Когда прозвенел звонок, учительница объявила: те, кто изъявил готовность идти воевать — пусть даже этого от них и не потребуют — освобождены от домашних заданий.
— Ты и в самом деле пошла бы воевать? — спросила Ширин у Лейлы после уроков. Она помнила, что им лучше бы не общаться, однако мысль о том, что Лейла отправится на войну, ужаснула ее.
— Да, если бы мама пустила. Папа сказал, что не будет против. Но мама, она такая упрямая.
— Моя мама говорит, что детей используют для поиска мин.
— Ну и что? Надо же кому-то их искать. Лучше сохранить жизнь взрослым — они воюют по-настоящему. А ты знаешь, что каждому добровольцу вручают ключ?
— Ключ?
— Ключ к воротам рая. Если тебя убьют на войне, ты становишься мучеником и попадаешь в рай.
— Разве ворота рая открывает не Господь? Зачем в таком случае ключ?

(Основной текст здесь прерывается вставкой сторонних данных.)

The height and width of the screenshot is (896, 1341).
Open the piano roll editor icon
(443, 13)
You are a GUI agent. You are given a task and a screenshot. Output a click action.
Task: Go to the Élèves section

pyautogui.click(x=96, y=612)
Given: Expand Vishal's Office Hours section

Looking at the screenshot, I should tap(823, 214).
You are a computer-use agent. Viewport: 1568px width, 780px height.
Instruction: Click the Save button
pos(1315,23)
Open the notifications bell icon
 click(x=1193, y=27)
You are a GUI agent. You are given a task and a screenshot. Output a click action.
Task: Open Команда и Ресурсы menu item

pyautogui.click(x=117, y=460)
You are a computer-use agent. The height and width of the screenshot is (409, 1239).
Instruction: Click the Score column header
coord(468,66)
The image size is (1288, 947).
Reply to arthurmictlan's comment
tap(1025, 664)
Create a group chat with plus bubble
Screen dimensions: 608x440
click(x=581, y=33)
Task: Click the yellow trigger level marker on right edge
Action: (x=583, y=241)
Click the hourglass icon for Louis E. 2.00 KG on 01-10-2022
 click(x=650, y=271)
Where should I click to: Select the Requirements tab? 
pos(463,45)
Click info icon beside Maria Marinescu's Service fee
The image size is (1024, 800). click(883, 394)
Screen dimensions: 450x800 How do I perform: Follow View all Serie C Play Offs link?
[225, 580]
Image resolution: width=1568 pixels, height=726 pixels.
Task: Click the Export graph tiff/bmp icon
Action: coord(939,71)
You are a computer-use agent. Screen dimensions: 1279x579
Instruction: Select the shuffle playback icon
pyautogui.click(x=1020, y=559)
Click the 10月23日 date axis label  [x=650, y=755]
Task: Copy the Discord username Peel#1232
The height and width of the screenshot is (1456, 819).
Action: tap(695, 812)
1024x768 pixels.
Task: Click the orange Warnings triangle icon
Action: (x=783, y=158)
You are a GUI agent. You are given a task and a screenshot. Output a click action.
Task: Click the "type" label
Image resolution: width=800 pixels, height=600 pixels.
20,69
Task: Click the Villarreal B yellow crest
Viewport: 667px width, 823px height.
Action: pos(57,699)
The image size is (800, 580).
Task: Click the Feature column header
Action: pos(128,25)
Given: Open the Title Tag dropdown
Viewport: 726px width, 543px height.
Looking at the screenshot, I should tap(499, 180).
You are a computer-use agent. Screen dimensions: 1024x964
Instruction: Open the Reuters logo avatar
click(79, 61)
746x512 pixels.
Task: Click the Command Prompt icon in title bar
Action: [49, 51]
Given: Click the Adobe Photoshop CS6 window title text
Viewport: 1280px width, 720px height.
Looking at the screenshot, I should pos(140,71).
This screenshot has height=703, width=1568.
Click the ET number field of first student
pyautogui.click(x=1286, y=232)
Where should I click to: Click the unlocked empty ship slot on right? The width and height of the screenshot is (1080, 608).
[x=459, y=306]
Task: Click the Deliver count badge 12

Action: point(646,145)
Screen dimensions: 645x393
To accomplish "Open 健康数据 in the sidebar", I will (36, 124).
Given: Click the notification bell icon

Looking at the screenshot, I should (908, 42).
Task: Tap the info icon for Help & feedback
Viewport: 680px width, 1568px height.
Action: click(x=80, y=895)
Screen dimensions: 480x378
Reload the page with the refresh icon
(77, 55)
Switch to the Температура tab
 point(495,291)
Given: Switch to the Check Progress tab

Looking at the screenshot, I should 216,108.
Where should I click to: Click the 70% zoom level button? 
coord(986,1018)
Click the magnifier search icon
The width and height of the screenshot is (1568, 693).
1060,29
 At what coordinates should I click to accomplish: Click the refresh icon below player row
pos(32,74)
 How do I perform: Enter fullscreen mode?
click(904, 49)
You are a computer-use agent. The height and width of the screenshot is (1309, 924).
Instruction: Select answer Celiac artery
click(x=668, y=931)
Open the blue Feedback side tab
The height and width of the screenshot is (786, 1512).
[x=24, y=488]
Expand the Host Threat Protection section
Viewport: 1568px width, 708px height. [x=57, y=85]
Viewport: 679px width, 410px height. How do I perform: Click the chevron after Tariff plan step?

— Откуда мне знать? — отрезала Лейла. — И вообще, нам с тобой лучше не общаться.
* * *
Она идет в толпе женщин в чадрах, под зонтиками, и ей кажется, что в этом черном, насквозь промокшем городе, есть дыры, в которые люди проваливаются и пропадают навсегда. «Тегеран, черный город», — повторяет она про себя. Вспоминает города, где успела побывать, и каждый ей видится и другом цвете: Исфахан — голубой, Париж — красный, Венеция — золотая, Джайпур — розовый, и Иерусалим — цвета слоновой кости. Как-то в Джайпуре они с отцом проходили мимо розового здания, и отец рассказал ей, что в девятнадцатом веке весь город выкрасили перед приездом британского монарха, имени которого Ширин не запомнила. Вот было бы здорово, если бы город менял цвет к чьему-либо приезду, все равно как человек меняет платье перед приемом гостей. В других странах отец становился веселым, беззаботным. В отеле, бывшем дворце, отец рассказал ей, что ночью по его коридорам все еще бродит призрак махараджи, и она поверила. В машине по пути к Тадж-Махалу отец подхватил песню, которую передавали по радио. Хинди он не знал, но придумывал слова на ходу, когда же слова не придумывались, стучал по рулю, подражая звучанию табла[56]. А она, сидя на залитом солнцем заднем сиденье, смеялась, глядела в окно — за окном мелькали разноцветные сари, факиры выманивали змей из корзин. Ее радовало, что факиры и впрямь существуют, что это не выдумка.